We are strongly rooted in our enjoyment of a beautiful landscape, which we can only enjoy when we can safely navigate across it. The environment in which we grew up is extremely nice to us. When our forefathers, the hunters and gatherers, were in familiar territory, they were protected from unwelcome surprises. This is why we like panoramas so much: the mountain protects us while also providing a fantastic view of prospective food and foes. Our fascination with beautiful bodies of water dates back to prehistoric times, when rivers and streams provided drinking water.
It’s one thing to have a good infrastructure. However, today’s hikers are more likely to be in cultural environments than in virgin wilderness. Is that still appealing to you?

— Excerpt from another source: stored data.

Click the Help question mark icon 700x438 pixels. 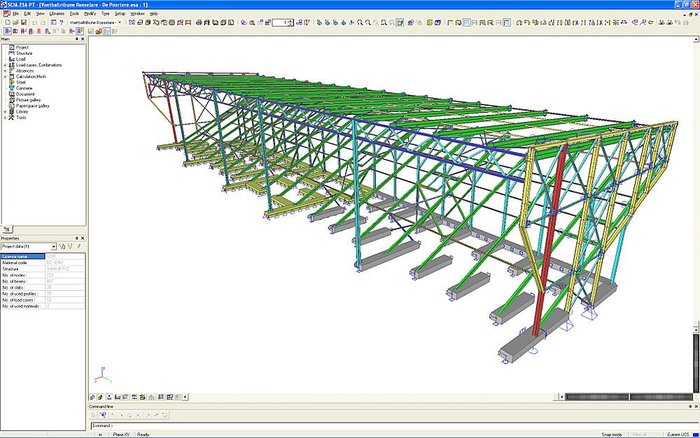[62, 22]
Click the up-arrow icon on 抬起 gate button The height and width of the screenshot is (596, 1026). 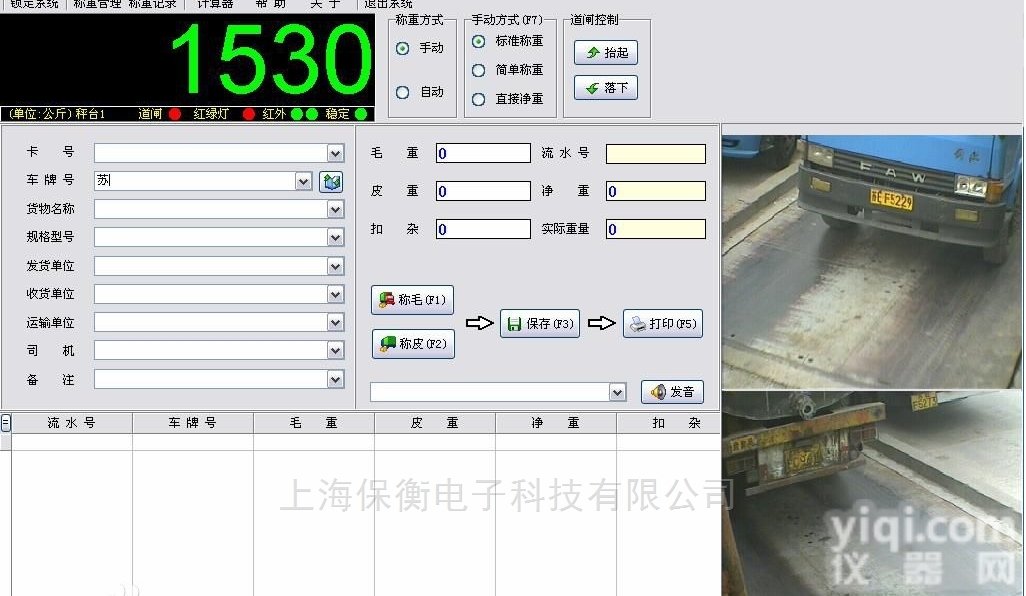(593, 53)
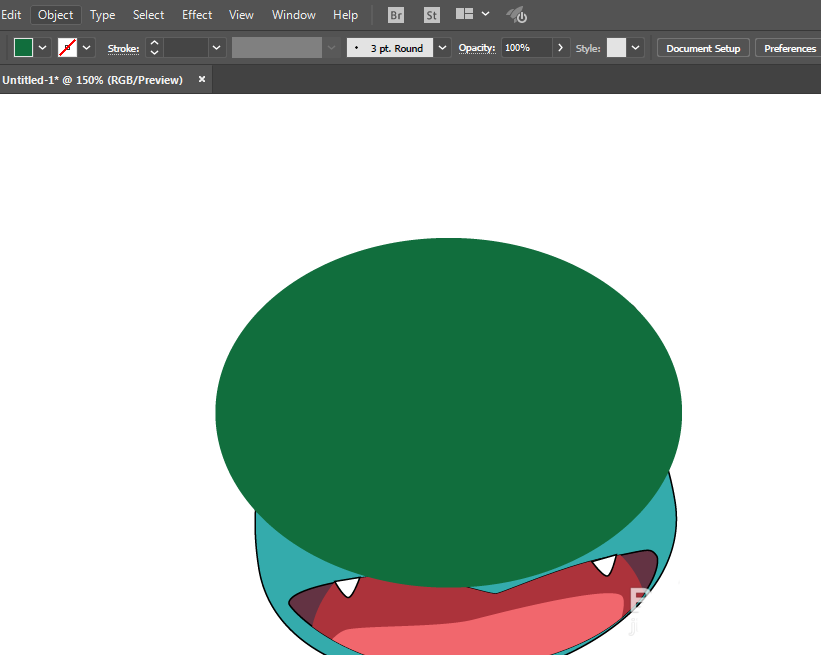Screen dimensions: 821x655
Task: Click the Opacity 100% input field
Action: click(526, 48)
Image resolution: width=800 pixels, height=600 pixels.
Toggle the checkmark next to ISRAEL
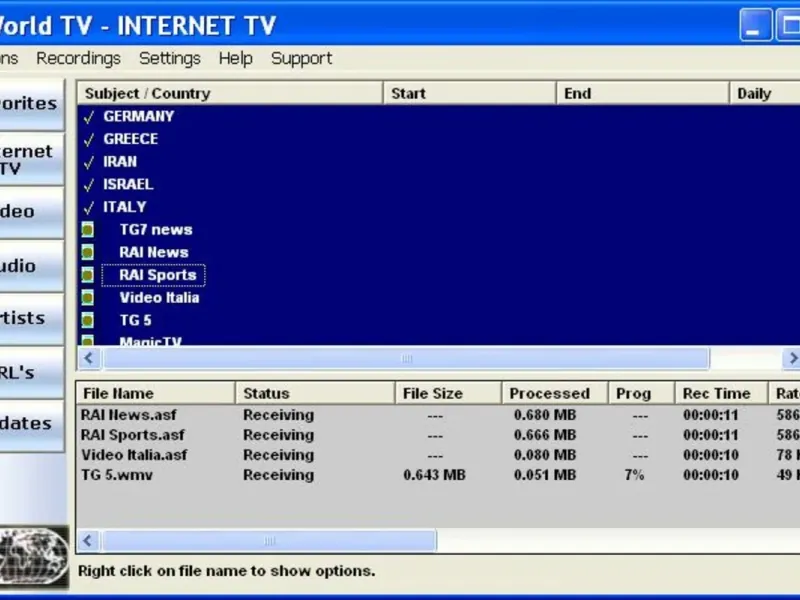(x=89, y=185)
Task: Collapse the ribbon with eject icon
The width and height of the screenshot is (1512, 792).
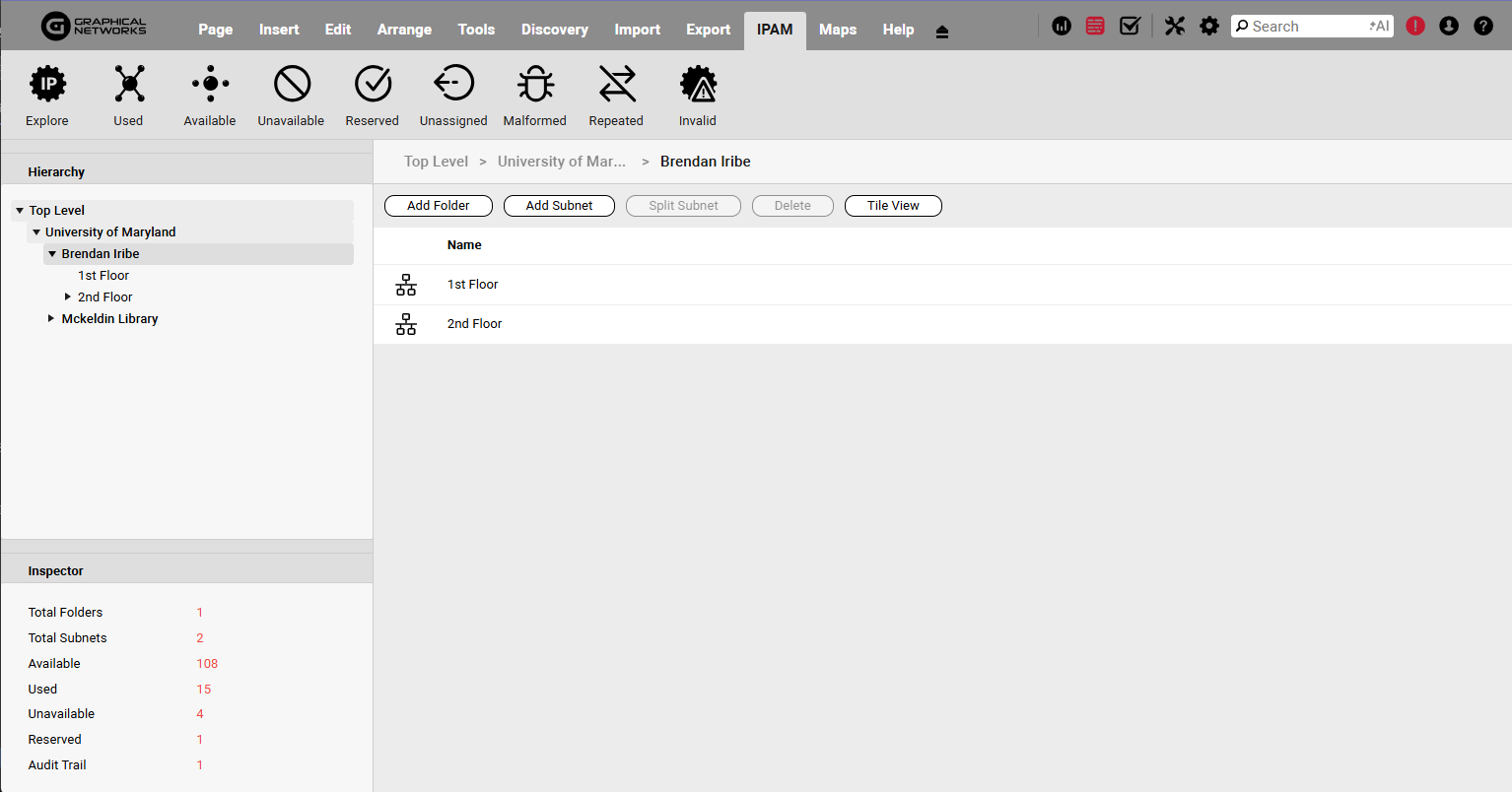Action: [942, 32]
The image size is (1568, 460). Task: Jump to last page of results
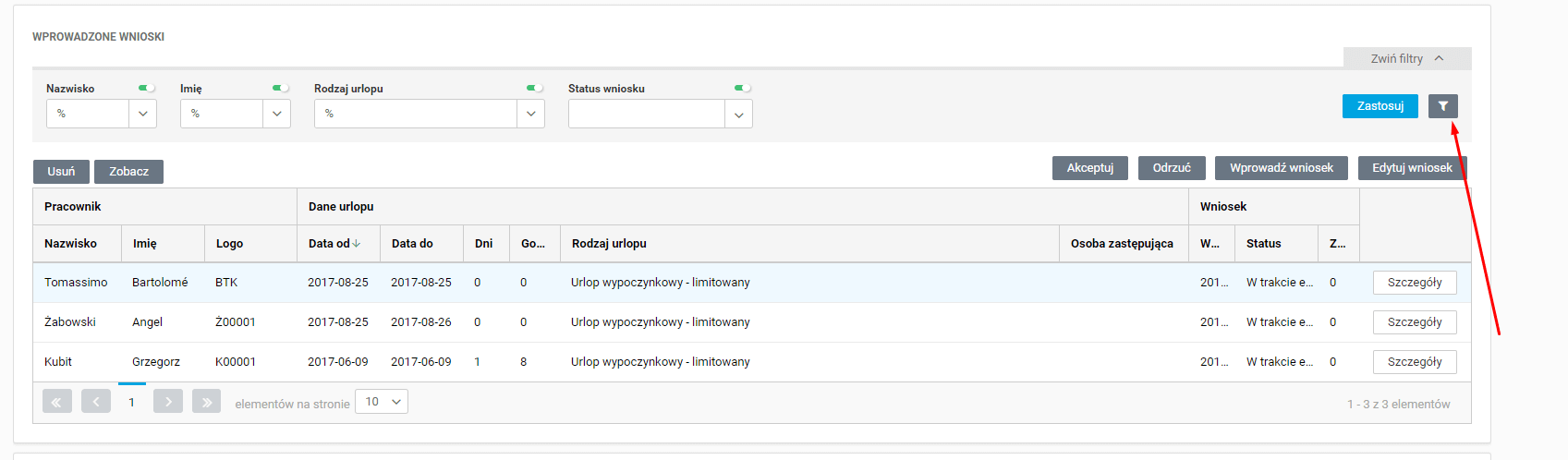[206, 402]
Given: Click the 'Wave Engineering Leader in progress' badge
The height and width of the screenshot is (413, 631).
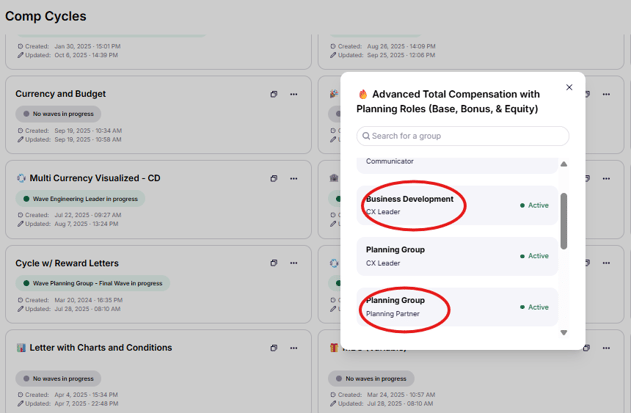Looking at the screenshot, I should [x=80, y=199].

We have an esoteric relationship with nature after 30 years of ecological arguments. I believe it is a mistake to believe that nature exists solely when man is absent. Nature’s experience is, after all, a subjective impression. You’ve been chronicling the link of young people to nature in the “Jugendreport Natur” [Young People’s Report on Nature] since 1977. According to your newest study, young people prefer to spend less time in nature and more time on social media. Nature appears to be too uninteresting when compared to the media’s attractions. This emotion leads to a loss of basic knowledge: only one out of every three young people we interviewed for our study knew where the sun rises on the compass. Hiking clubs have responded to this trend by launching programs aimed at children and teenagers. If you fall in love with nature as a youngster, you will never lose it as an adult.